There are several inaccuracies in Rue’s letter, which are
presumably
due to the efforts by all concerned to put the best possible face on their dealings with Frederick. Allen’s claim that he would like to help Frederick is difficult to reconcile with his central role in sabotaging Frederick’s earlier passport applications, although it is possible that Allen’s attitude had evolved during the ensuing two years. Rue’s report that Ravndal did not have any objections to Frederick was belied by the way Ravndal referred to Elvira in his telegram to Washington on July 26. Despite all these reservations, it is still remarkable that so many of the influential white Americans in the city would have rallied around Frederick in this way.

Bristol did not forget Frederick’s case. In late December 1923, he asked Edgar Turlington, a solicitor in the State Department and his official legal adviser, to “have an extended conversation” with Frederick about his past in order to try to gather information that might persuade the State Department to reverse its decision. The
resulting
six-page autobiographical narrative that Turlington produced traces Frederick’s life from his birth to his arrival in Constantinople and contains many details that are still readily verifiable.
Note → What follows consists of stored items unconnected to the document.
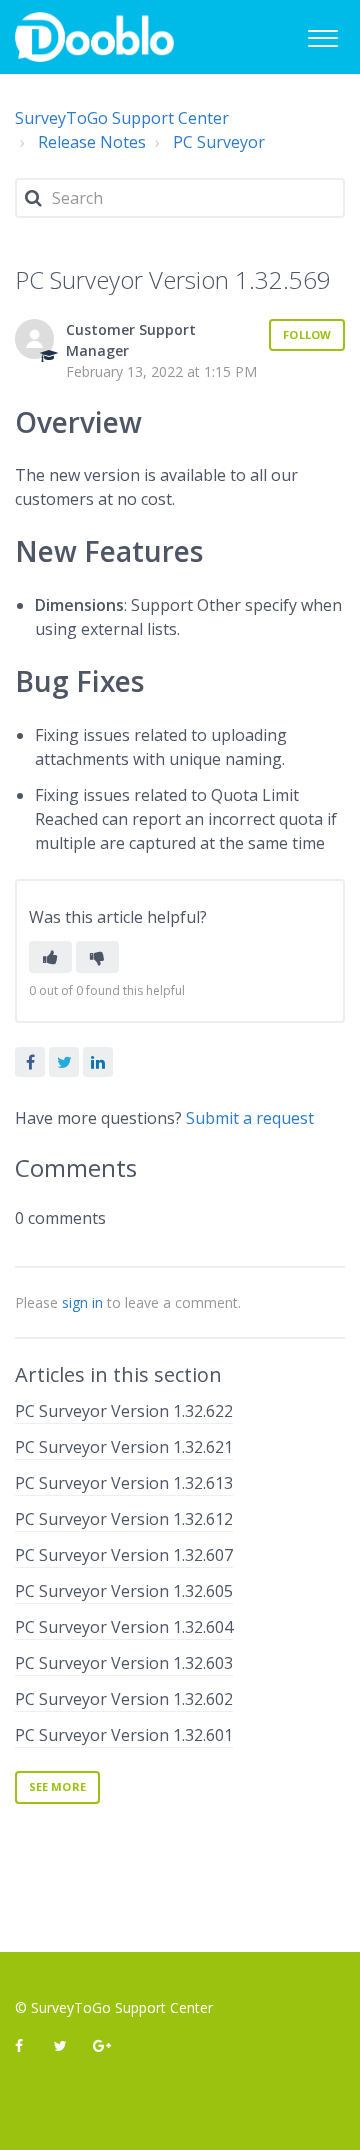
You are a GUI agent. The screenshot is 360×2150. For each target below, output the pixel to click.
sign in (82, 1302)
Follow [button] (307, 334)
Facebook (30, 1062)
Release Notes (92, 142)
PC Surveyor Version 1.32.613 (124, 1483)
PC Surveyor (219, 142)
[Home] (94, 37)
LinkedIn (98, 1062)
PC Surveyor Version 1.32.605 (124, 1591)
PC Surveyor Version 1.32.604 (124, 1627)
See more (57, 1786)
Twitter (64, 1062)
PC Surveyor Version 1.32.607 (124, 1555)
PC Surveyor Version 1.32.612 (124, 1519)
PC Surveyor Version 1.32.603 (124, 1663)
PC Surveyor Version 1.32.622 (124, 1411)
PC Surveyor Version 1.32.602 (124, 1699)
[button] (322, 35)
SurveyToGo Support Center (122, 118)
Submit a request (250, 1118)
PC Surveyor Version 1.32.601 (124, 1735)
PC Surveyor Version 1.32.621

He also gives the names of several people who could vouch for Frederick’s American origins. Turlington incorporated this narrative into a letter he addressed on February 8, 1924, to George L. Brist of the Division of Passport Control at the State Department. Turlington also added that although he himself was in no position to verify independently much of what Frederick said,

I have no doubt, from his manner and general appearance, that he was born and largely brought up in the southern part of the United States. Among the Americans in Constantinople there is, so far as I could discover, no doubt whatever of Thomas’ being an American, and the reasons for the denial of an American passport to Thomas are far from clear.

However, once again all the efforts came to nothing. Brist did ask a colleague to check the Passport Division’s records, but the clerks again failed to find or, if they found them, to produce any of Frederick’s applications. Even more egregious is that Turlington gave Brist the name of a naval officer who was living in Washington at the time, who had been to Maxim, and who knew the Cheairs family—the onetime owners of Frederick’s parents. But Brist and his colleagues either did not pursue this easy lead, were not persuaded by it, or chose to let it get lost in the great State Department paper shuffle. In the end, it proved impossible for Bristol, Rue, or anyone
else to undo the damage that had been done to Frederick’s case earlier by the diplomats in Constantinople and the officials in Washington.
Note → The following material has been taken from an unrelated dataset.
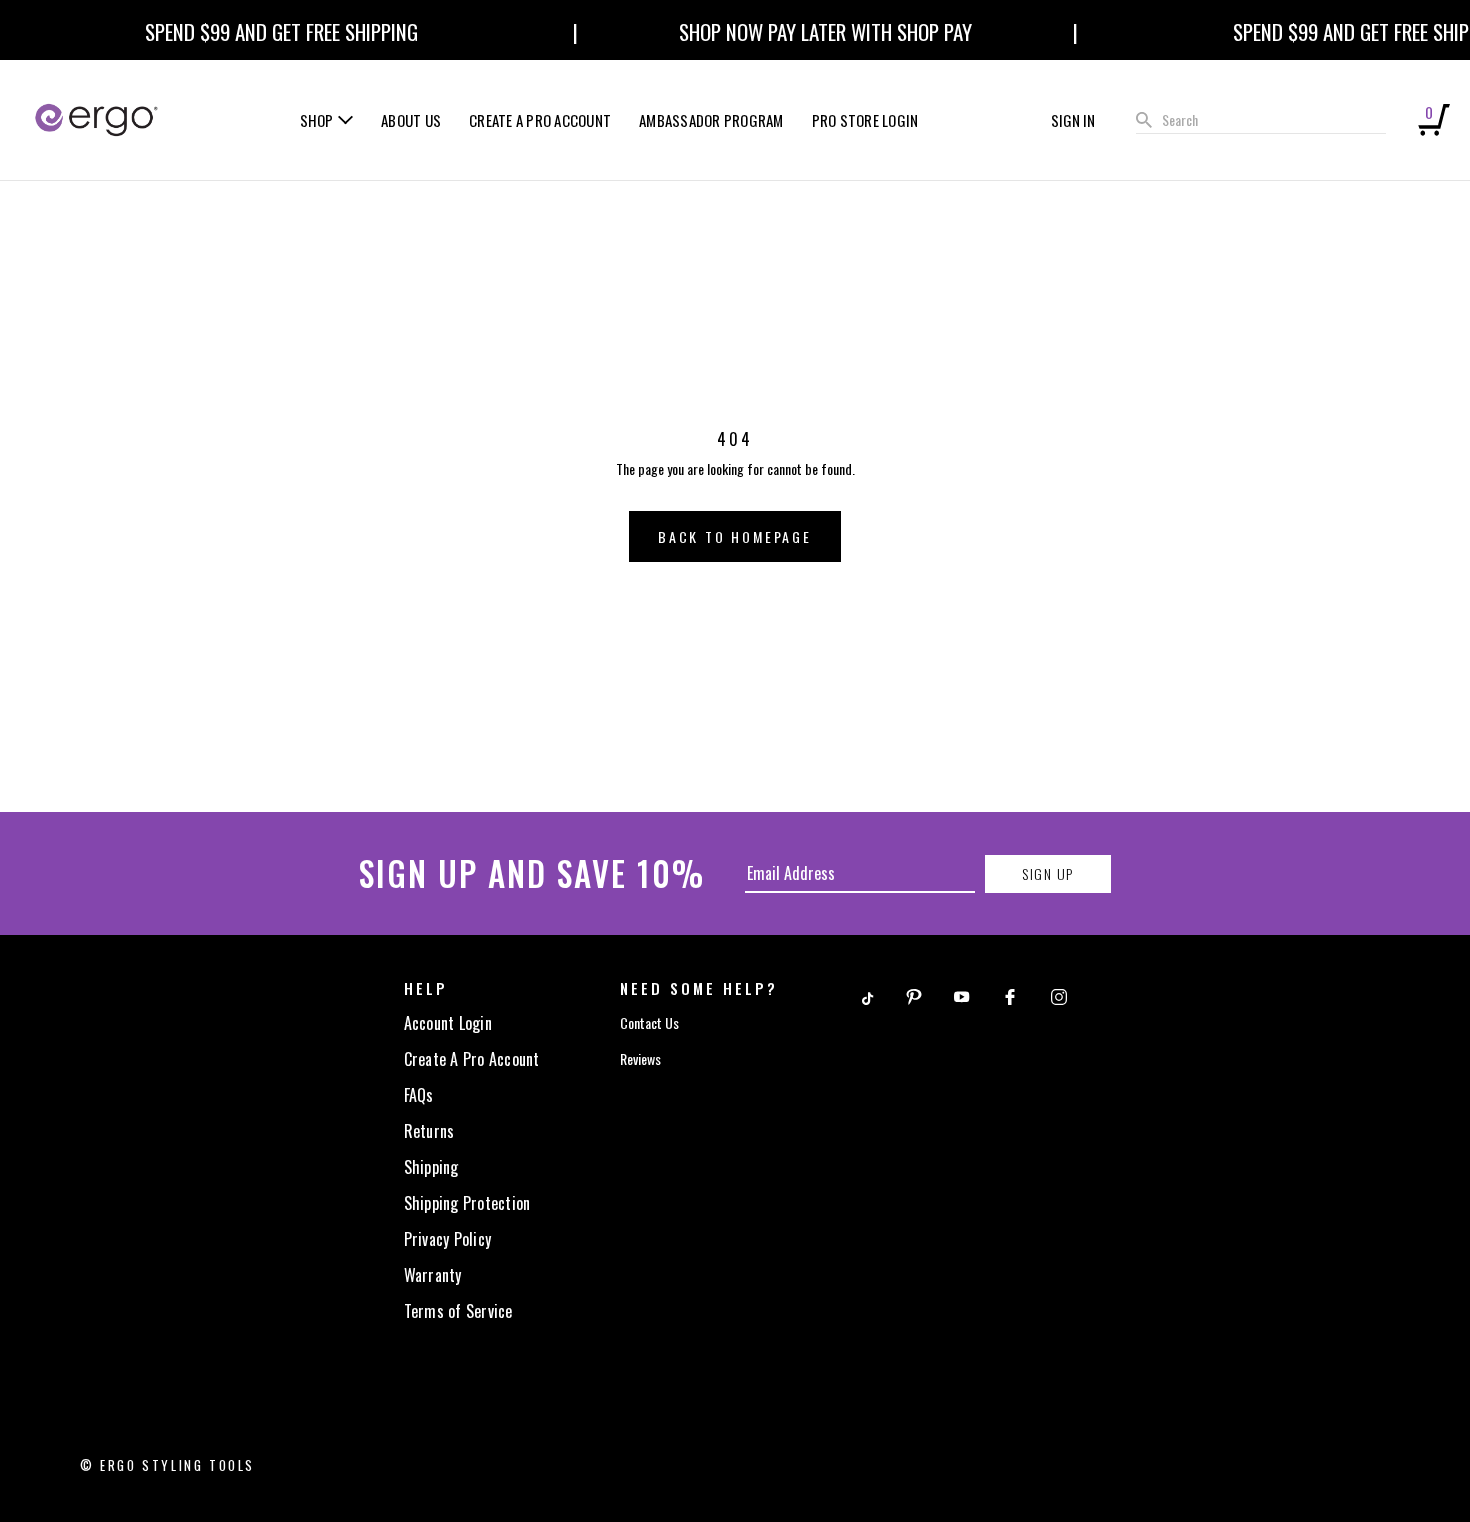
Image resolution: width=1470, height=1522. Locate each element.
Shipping (431, 1167)
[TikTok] (866, 995)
In the meantime, things in Constantinople were not going as badly as had been feared. The August 1 deadline had come and gone, but Frederick had not been deported and Maxim had not been seized. Because Turkey was an overwhelmingly Muslim country, there was much talk initially about prohibition, which would have been ruinous for Maxim and other establishments like it. In October 1923, for
example
, dire rumors had spread that all drinking establishments would be closed, and stores of liquor would be dramatically thrown into the sea. But although some closings did follow, pressure to reverse this policy began immediately. Many Turks were now accustomed to Western-style nightlife and wanted it to continue. Soon, a few private clubs were authorized to provide drinks to members. Maxim, which had become an important part of the city’s increasingly secularized popular culture, was prominent among them. By the spring of 1924, clubs, gardens, hotels, restaurants, and casinos were allowed to serve liquor, provided they had government permits (the Gazi, Mustafa Kemal, himself was reputedly a tippler).
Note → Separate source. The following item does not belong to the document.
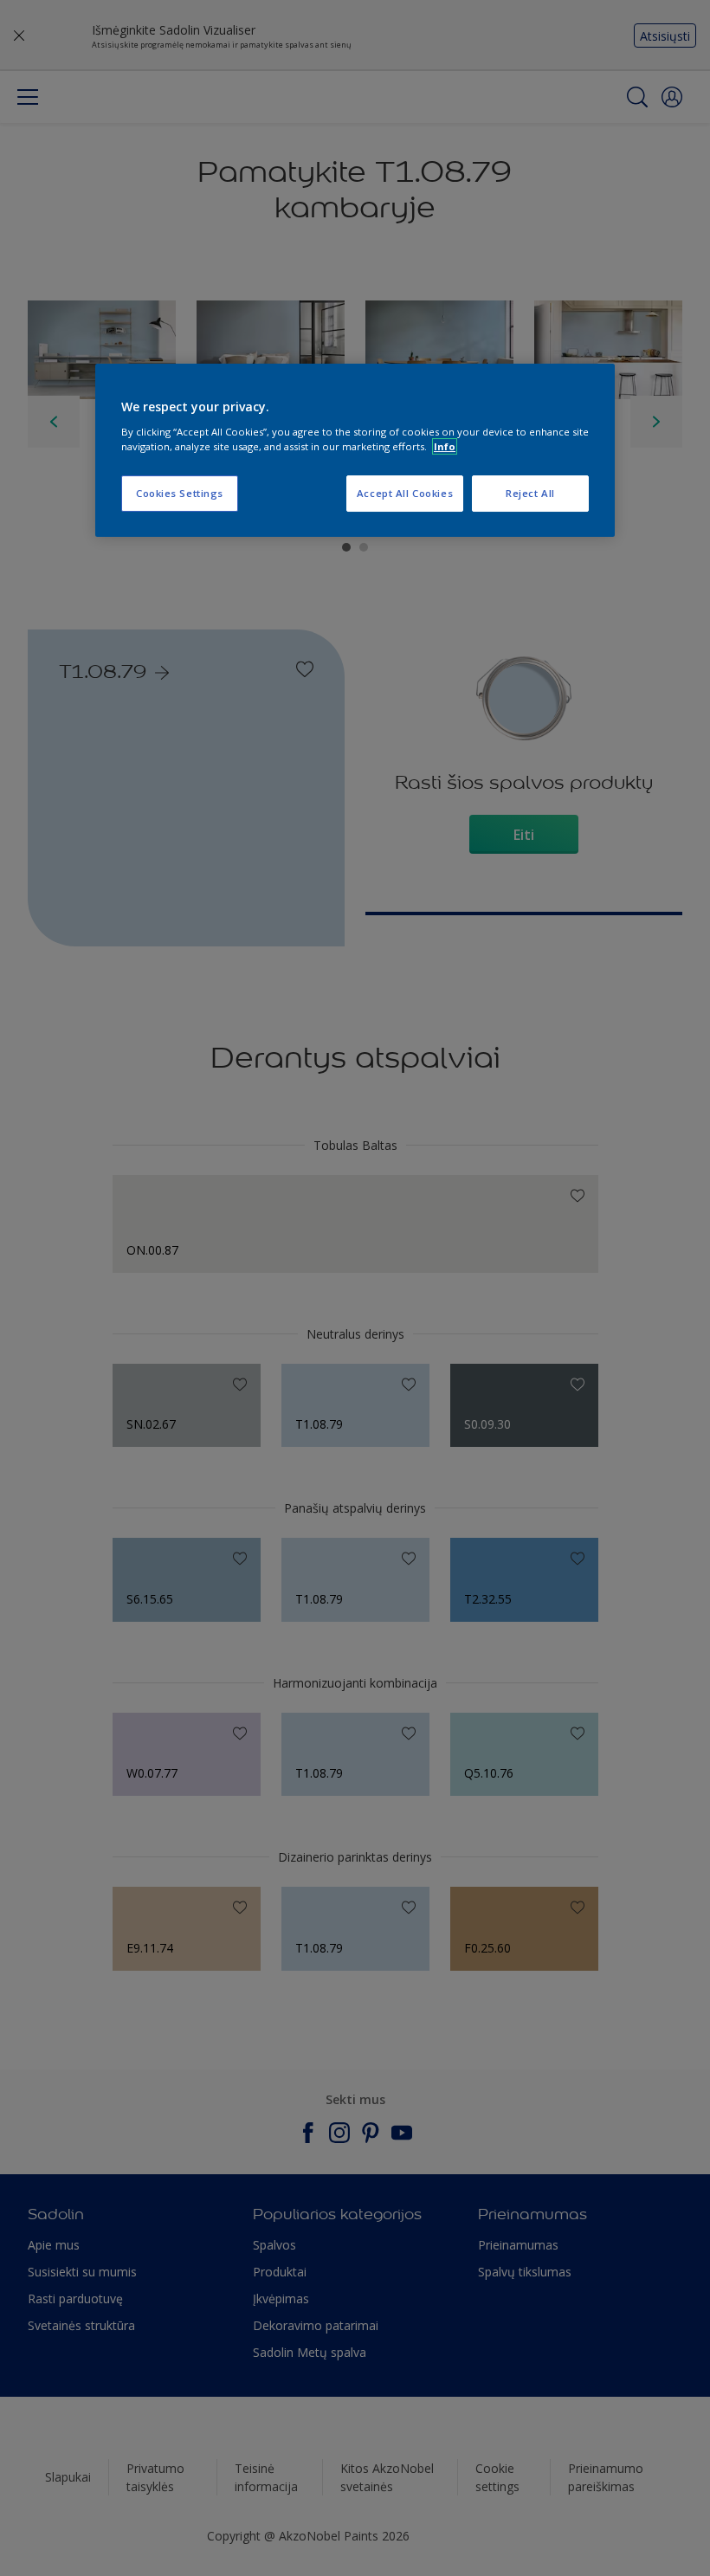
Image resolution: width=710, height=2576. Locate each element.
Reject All (530, 493)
Following the Treaty of Lausanne, the changes in the country’s government and in Constantinople’s administration were rapid,
dramatic
, and epochal in historical terms. But initially at least they did not affect Frederick’s life and affairs in any very striking ways. The Allied forces began the evacuation of the city on August 29, 1923, only five days after the treaty was signed. It was completed on Tuesday, October 2, at 11:30 in the morning, when the British, French, and Italian commanding generals and their remaining troops carried out a brief but impressive ceremony in the open square by the
Dolmabahçe
Palace. With Allied and Turkish units drawn up on the sides of the square, and under the eyes of dignitaries including foreign
ambassadors and the high commissioners, the generals inspected the troops; then the Allied and Turkish colors were presented, and the Allied forces marched off. “In a twinkling of an eye,” a great,
jubilant
Turkish throng flooded the square, according to an American who was present. The Allied fleets left the same afternoon and, in contrast to their imperious arrival five years earlier, now seemed to be “slinking out of port.” “Had these vessels had tails,” the American commented, “I can imagine that they would surely have been securely curled behind their hind legs.” Three days later, on October 5, the Nationalist army reached the Asian side of Constantinople; the following day it crossed the Bosporus and landed in Stambul near Topkapi Palace. On
October
13, the capital was officially moved to Angora. The final step in the country’s transformation came on October 29, 1923, with the proclamation of the Turkish Republic and Mustafa Kemal’s election as its first president. In 1935 the grateful nation that he created would give him the honorary name Atatürk, “Father of the Turks.”